Rethinking perpetuity strengthened our partnerships, expanded our possibilities, and enabled us to live into our aspirations.
In 2022, The Whitman Institute concluded a ten-year spend-out, distributing the last of its endowment and shutting its doors for good. This page catalogs our journey to spend-out.
A call to action
We enthusiastically encourage other foundations to join us in reimagining their role and responsibility to society by establishing a timeline to wind down and spend out their endowments. Foundations that choose the route we’ve taken can invest all their assets back into the communities they serve, redistributing endowments rather than finding creative ways to maintain them.
“Spending all our assets is ultimately an investment in hope and belief that community leaders, working with thriving democratic institutions, can serve people better than philanthropists can. If we upend philanthropy’s ossified structure of privately controlled money and power and invest fully in a more just and equitable society, economic prosperity will grow, and the need for philanthropy will sharply diminish. So, ask yourself: What are you saving your endowment for?”
Read our Chronicle of Philanthropy op-ed, co-written with the Stupski Foundation and Compton Foundation in July 2020.
Our journey to spend-out
In 2011, TWI found itself at a crossroads. As a small foundation with modest assets, we realized that we could not sustain our level of giving indefinitely (consistently above the legal minimum foundation payout of 5% of assets). At the same time, we could not justify reducing our grants budget at a time when resources were so scarce and our grantees were doing such important work.
We had to make a decision: we could either stretch our resources by cutting back to the five percent payout or we could sustain our higher payout rate, possibly even raising grant amounts, over a shorter time. The board of trustees saw the option to spend out as an opportunity to get clearer about our ultimate purpose as a foundation and to exercise greater influence in the field of philanthropy writ large.
The TWI board made the decision to spend out by 2022, in order to better support our grantees while increasing the visibility and number of funders and investors whose giving practices are aligned with ours. Viewed through this lens, we saw our decision as being both responsive and strategic.
Greater multi-year and annual grants enabled us to better meet community needs over time, while a peer-based organizing strategy led to the launch of the Trust-Based Philanthropy Project as a five-year collaborative funder initiative that outlives TWI.
Read our co-executive director John Esterle’s reflections on the spend-out in Our Story.
Looking forward, looking back
As we looked toward a 2022 spend-out, we turned our focus outward to connect and communicate with our peers in philanthropy. Informed by our grantee partners, we focused on seeding our story and sharing trust-based philanthropy practices with wider networks of investors and funders.

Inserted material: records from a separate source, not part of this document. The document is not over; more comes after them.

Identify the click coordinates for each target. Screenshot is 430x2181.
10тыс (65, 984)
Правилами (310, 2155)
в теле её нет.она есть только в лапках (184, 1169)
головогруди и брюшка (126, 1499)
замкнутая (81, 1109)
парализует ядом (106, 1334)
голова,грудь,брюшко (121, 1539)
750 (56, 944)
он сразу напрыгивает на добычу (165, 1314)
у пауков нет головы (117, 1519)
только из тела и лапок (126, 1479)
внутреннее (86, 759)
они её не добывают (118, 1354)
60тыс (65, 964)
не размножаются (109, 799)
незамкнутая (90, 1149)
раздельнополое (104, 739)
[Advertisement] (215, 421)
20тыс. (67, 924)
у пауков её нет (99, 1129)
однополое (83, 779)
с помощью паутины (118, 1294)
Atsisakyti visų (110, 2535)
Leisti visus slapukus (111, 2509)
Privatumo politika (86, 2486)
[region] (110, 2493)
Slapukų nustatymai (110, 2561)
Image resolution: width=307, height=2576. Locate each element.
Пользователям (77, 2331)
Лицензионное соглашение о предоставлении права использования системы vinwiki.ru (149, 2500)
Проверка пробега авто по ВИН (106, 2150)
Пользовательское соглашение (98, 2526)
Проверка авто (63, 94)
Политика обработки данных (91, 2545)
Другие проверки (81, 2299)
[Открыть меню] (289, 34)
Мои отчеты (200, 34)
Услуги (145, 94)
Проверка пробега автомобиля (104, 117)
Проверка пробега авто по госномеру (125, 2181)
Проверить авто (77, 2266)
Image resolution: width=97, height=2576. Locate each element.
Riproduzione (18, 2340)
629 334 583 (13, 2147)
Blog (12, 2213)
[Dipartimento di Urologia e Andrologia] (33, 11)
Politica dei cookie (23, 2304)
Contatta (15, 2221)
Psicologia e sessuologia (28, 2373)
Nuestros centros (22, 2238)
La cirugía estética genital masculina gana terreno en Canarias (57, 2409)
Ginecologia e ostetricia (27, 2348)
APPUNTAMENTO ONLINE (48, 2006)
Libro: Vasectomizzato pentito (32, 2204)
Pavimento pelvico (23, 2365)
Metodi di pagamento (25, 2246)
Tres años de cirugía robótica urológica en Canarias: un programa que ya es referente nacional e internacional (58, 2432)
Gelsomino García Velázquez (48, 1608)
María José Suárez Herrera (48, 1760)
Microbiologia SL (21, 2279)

Our story and reflections on spend-out are featured in the following resources:
- Dorothy A. Johnson Center for Philanthropy - Time-Limited Foundations: Lessons from a CEO Peer Group (December 2021)
- Rockefeller Philanthropy Advisors: In Their Own Words: Foundation Stories and Perspectives on Time-Limited Philanthropy (February 2021)
The following aspirations guided our spend-out:
- More funders and investors explicitly value and resource relationship, dialogue, and equity with a lens of trust.
- More funders and investors provide multi-year, unrestricted funding.
- More funders and investors practice the kind of trust-based philanthropy that demonstrates equity in what is often an unequal dynamic.
- More funders and investors question the idea of perpetuity in philanthropy, leading to increases in payout percentages and more foundations deciding to spend out.
As a foundation that counts humility as one of its core values and appreciates the problematic nature of assessing “impact” within complex systems, we nonetheless believe we have had outsize influence given the size of our staff and endowment. As we close our doors in 2022, we see that a vibrant, interconnected network of investors and practitioners continue to bring attention to the importance of relationship, trust, and equity in our shared aspirations towards a world that is more equitable, resilient, and well resourced.